Most business users understand Excel; its power and practically universal acceptance make it a key application to learn. While Excel is a powerful tool on its own, you can do a lot more with it when you add the power of a relational database. Whether you store your data in a simple Access database or link an Access database to your corporate data warehouse, you'll be able to do a lot of things more easily. A simple query combined with an Excel workbook can supply many of the benefits of expensive reporting packages using the tools you already have on your desktop.
Consider the following scenario. Your company stores sales information in a database, and each sales record carries an identifier that tells who sold the item. You also have a table of salespeople that tells what region they are in and who supervises them. Senior management wants to find out how each salesperson, sales manager, and region performs on a daily basis. Since they want to see the reports so frequently, it will be necessary to automate these reports as much as possible. This book will show you how to gather the information and build the reports, charts, and supporting details that are necessary to meet these business objectives.

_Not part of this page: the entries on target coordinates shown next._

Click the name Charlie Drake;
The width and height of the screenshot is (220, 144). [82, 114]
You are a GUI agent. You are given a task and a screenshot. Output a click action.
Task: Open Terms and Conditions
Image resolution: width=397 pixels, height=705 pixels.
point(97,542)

If you consider the other uses of corporate data, you will begin to understand how useful these skills can be. Here is a short list of fairly common uses of data:
Producing a monthly commission schedule
Reporting sales by product, region, sales manager, or salesperson
Doing financial reporting
Producing invoices
Performing analysis of data (average profit per sale, sales by month, etc.)
Producing trend information to aid corporate planning
Populating financial models and storing results
Graphing financial and sales information
Building systems that can simplify and automate these tasks can make complex projects much simpler. Fortunately, you likely already have the tools you need to do this on your computer and just need to assemble the parts correctly.
There are several ways to exchange data between Access and Excel. Automation (formerly called OLE Automation) is a method of communication that gives you access to another application's objects . Using Automation, you can actually take control of the other application and send and retrieve data, set properties, run methods, and perform many other tasks. This book will explore in depth how automation can be used to allow integration between Access and Excel.
Tip
One of the original ways to communicate between Windows programs was dynamic data exchange (DDE) . While this can be useful, I do not recommend it between Office applications. It is sometimes necessary when you are communicating with a program that does not have a very useful object model. However, the object models for all of the programs in the Office suite allow you so much flexibility that I cannot imagine a situation when DDE would be preferable to Automation with VBA.
The other methods of communication treat Access or Excel simply as a data source and allow query access. This is accomplished through ActiveX Data Objects (ADO) or Data Access Objects (DAO). In addition to these programming methods, both Access and Excel offer data access methods from the standard user interface that work well for simple tasks.